Copy the lines below word for word, keeping every character as it appears.

************

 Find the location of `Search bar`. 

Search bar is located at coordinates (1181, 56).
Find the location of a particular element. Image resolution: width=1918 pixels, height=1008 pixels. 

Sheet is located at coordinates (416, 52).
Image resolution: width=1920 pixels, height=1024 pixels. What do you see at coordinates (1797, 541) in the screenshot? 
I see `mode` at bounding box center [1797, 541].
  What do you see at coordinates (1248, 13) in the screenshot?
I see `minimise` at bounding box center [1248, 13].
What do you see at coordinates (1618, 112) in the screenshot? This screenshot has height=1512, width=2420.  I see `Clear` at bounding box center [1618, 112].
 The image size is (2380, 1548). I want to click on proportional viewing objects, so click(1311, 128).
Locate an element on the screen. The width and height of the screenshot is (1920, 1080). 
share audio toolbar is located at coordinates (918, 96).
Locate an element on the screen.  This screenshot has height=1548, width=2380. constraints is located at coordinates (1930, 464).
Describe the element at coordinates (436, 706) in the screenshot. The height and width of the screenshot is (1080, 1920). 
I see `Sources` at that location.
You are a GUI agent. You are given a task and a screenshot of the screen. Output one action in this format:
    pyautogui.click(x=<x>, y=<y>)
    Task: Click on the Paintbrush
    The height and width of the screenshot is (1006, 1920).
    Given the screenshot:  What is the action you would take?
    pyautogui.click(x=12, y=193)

************

* **Solution to the exercise**:
 Find the location of `Search bar`. 

Search bar is located at coordinates (1181, 56).
Find the location of a particular element. Image resolution: width=1918 pixels, height=1008 pixels. 

Sheet is located at coordinates (416, 52).
Image resolution: width=1920 pixels, height=1024 pixels. What do you see at coordinates (1797, 541) in the screenshot? 
I see `mode` at bounding box center [1797, 541].
  What do you see at coordinates (1248, 13) in the screenshot?
I see `minimise` at bounding box center [1248, 13].
What do you see at coordinates (1618, 112) in the screenshot? This screenshot has height=1512, width=2420.  I see `Clear` at bounding box center [1618, 112].
 The image size is (2380, 1548). I want to click on proportional viewing objects, so click(1311, 128).
Locate an element on the screen. The width and height of the screenshot is (1920, 1080). 
share audio toolbar is located at coordinates (918, 96).
Locate an element on the screen.  This screenshot has height=1548, width=2380. constraints is located at coordinates (1930, 464).
Describe the element at coordinates (436, 706) in the screenshot. The height and width of the screenshot is (1080, 1920). 
I see `Sources` at that location.
You are a GUI agent. You are given a task and a screenshot of the screen. Output one action in this format:
    pyautogui.click(x=<x>, y=<y>)
    Task: Click on the Paintbrush
    The height and width of the screenshot is (1006, 1920).
    Given the screenshot:  What is the action you would take?
    pyautogui.click(x=12, y=193)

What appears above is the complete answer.